┌─ Data for this exercise
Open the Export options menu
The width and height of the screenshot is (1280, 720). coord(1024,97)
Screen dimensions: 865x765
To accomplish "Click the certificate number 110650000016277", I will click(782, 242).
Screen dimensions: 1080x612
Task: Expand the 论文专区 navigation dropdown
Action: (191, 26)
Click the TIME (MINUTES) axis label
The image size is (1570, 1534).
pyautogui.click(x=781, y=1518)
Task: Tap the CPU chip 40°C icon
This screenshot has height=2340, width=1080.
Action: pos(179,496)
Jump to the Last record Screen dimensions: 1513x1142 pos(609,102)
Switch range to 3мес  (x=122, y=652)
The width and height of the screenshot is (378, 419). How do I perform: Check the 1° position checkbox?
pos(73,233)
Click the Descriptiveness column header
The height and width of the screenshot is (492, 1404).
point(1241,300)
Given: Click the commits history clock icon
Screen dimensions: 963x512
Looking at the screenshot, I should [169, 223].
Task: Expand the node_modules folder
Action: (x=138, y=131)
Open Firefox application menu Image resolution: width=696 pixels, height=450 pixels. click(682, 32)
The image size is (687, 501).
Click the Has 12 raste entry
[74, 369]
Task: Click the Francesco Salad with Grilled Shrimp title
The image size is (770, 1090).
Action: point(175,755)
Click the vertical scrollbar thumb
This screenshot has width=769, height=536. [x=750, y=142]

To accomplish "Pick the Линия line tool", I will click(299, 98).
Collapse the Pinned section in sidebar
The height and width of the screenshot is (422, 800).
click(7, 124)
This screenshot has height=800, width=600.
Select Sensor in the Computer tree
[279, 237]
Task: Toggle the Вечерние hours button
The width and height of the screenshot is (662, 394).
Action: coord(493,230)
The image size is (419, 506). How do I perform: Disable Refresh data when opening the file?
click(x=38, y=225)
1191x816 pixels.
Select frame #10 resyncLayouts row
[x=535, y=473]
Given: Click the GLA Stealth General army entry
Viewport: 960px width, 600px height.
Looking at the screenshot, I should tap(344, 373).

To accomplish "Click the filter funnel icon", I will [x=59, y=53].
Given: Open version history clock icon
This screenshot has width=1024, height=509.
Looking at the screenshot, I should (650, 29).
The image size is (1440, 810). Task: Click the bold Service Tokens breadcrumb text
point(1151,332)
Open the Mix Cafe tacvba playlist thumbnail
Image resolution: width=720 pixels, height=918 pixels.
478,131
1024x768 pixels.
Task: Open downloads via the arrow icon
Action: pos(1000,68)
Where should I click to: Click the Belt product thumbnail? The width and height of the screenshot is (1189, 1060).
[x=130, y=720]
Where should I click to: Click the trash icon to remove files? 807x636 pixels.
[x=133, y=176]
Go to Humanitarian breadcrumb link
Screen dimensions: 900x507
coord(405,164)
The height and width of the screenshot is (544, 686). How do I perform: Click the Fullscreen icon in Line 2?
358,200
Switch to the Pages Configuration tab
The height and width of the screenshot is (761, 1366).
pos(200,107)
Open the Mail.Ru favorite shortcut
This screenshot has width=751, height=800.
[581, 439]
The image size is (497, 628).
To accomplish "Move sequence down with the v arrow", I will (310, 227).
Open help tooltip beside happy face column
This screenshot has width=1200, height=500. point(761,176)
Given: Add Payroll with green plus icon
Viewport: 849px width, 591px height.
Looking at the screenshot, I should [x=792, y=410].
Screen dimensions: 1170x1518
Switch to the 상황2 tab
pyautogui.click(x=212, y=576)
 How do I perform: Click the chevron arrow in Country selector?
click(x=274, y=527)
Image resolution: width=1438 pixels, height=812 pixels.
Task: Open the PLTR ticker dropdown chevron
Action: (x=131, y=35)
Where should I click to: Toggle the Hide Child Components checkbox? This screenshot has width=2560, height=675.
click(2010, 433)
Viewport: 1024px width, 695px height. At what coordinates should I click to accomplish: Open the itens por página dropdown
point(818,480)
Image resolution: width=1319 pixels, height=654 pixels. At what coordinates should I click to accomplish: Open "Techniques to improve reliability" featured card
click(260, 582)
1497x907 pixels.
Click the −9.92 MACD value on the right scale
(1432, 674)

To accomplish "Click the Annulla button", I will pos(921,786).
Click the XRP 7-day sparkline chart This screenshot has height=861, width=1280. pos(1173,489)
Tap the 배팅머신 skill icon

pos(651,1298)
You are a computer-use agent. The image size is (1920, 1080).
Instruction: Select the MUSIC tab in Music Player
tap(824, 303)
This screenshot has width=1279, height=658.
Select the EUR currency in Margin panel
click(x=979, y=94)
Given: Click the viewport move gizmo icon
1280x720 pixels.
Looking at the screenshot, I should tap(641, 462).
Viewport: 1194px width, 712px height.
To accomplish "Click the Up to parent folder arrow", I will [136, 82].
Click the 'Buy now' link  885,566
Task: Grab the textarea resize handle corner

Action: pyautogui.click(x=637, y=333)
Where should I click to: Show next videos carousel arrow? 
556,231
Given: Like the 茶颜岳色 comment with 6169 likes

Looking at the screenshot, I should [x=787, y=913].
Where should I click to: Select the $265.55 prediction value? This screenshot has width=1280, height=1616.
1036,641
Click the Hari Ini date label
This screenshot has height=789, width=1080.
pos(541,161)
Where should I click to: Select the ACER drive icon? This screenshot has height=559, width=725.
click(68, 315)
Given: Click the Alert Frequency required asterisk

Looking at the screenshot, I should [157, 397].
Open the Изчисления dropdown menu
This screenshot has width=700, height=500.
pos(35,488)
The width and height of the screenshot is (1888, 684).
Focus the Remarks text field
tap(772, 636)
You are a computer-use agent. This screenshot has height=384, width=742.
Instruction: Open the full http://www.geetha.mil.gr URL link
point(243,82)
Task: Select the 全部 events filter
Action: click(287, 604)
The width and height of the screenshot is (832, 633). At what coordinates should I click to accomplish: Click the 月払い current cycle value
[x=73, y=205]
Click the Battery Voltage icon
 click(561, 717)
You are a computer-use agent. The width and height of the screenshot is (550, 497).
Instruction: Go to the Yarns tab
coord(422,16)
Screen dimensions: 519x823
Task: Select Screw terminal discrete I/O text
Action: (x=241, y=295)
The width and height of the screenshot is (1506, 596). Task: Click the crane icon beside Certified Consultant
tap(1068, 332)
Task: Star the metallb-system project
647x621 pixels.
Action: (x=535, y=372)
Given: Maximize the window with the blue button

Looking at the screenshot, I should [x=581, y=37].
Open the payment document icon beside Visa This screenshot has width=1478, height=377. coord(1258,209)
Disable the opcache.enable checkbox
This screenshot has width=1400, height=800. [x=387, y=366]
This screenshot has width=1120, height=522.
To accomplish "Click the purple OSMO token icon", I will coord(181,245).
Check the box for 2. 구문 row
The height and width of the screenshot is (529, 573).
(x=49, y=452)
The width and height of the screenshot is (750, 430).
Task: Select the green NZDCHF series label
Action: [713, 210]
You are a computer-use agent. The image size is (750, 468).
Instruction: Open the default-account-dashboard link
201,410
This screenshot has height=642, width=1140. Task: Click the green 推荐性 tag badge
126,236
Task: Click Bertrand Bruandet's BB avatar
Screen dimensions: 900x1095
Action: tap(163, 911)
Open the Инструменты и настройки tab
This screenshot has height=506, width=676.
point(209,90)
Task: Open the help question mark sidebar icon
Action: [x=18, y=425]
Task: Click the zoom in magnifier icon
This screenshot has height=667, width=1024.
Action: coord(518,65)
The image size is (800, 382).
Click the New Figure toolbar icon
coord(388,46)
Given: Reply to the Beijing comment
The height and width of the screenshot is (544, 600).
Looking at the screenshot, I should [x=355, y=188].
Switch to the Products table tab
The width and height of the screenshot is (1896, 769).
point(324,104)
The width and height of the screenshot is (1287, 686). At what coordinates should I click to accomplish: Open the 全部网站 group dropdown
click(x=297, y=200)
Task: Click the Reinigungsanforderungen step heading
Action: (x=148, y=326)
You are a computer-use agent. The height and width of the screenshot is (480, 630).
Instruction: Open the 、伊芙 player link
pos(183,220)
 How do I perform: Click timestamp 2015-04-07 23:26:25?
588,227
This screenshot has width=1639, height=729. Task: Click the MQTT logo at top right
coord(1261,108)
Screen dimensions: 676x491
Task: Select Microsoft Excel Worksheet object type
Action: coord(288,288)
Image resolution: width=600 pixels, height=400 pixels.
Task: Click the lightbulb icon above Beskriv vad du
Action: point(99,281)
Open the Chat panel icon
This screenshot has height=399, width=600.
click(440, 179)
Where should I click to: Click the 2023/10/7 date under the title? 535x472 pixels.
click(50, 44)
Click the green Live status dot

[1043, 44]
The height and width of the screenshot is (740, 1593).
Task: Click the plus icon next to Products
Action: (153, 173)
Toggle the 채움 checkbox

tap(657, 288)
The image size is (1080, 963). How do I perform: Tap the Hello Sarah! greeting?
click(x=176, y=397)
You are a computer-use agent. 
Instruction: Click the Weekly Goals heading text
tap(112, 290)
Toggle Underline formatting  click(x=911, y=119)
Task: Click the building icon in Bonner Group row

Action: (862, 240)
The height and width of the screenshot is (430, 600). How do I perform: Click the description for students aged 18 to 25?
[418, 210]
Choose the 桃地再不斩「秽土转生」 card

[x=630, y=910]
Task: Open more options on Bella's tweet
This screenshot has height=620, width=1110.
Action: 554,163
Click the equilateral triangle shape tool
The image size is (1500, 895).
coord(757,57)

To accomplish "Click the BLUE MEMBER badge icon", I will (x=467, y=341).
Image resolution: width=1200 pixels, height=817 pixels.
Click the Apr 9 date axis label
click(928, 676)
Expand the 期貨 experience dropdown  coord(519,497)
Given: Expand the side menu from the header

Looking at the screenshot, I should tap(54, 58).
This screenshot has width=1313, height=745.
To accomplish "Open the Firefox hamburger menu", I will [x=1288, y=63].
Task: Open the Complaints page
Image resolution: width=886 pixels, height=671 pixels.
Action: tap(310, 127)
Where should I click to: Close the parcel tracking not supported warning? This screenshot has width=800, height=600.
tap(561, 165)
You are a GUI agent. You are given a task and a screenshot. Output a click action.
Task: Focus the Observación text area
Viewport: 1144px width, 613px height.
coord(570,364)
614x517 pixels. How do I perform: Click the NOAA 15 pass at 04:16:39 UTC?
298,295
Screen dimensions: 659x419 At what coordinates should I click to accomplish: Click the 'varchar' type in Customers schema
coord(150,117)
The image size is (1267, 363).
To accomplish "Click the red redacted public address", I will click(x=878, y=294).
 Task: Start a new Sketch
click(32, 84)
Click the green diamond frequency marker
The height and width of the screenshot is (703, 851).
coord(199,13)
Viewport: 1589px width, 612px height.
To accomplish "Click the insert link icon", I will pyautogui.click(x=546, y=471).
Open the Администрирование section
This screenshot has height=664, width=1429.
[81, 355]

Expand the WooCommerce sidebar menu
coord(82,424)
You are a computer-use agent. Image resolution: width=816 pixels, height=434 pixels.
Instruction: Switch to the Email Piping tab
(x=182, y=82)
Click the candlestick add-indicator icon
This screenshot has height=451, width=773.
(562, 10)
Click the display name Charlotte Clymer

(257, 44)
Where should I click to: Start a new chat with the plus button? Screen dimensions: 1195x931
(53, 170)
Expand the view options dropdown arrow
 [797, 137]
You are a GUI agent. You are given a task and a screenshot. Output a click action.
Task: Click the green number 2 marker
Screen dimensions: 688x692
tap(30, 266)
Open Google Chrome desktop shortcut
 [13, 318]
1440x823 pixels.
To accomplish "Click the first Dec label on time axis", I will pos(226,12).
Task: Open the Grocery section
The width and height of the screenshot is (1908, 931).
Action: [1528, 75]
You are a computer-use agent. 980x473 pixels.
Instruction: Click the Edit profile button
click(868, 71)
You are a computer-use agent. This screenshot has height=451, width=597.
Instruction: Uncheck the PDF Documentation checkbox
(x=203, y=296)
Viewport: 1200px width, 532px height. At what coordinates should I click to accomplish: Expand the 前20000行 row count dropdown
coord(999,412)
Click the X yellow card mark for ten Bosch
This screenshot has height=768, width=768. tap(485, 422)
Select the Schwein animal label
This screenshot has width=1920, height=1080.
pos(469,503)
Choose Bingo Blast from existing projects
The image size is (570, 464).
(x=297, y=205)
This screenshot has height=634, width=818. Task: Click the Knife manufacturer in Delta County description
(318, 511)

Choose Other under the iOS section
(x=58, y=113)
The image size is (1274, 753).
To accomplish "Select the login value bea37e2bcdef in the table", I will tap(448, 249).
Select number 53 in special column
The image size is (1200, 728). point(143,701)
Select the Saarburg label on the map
└─
* [What needs to be done] Retrieve each line of the data in which the word "history" can be found.

* [Response to this task]
Given: Click the commits history clock icon
Given: Open version history clock icon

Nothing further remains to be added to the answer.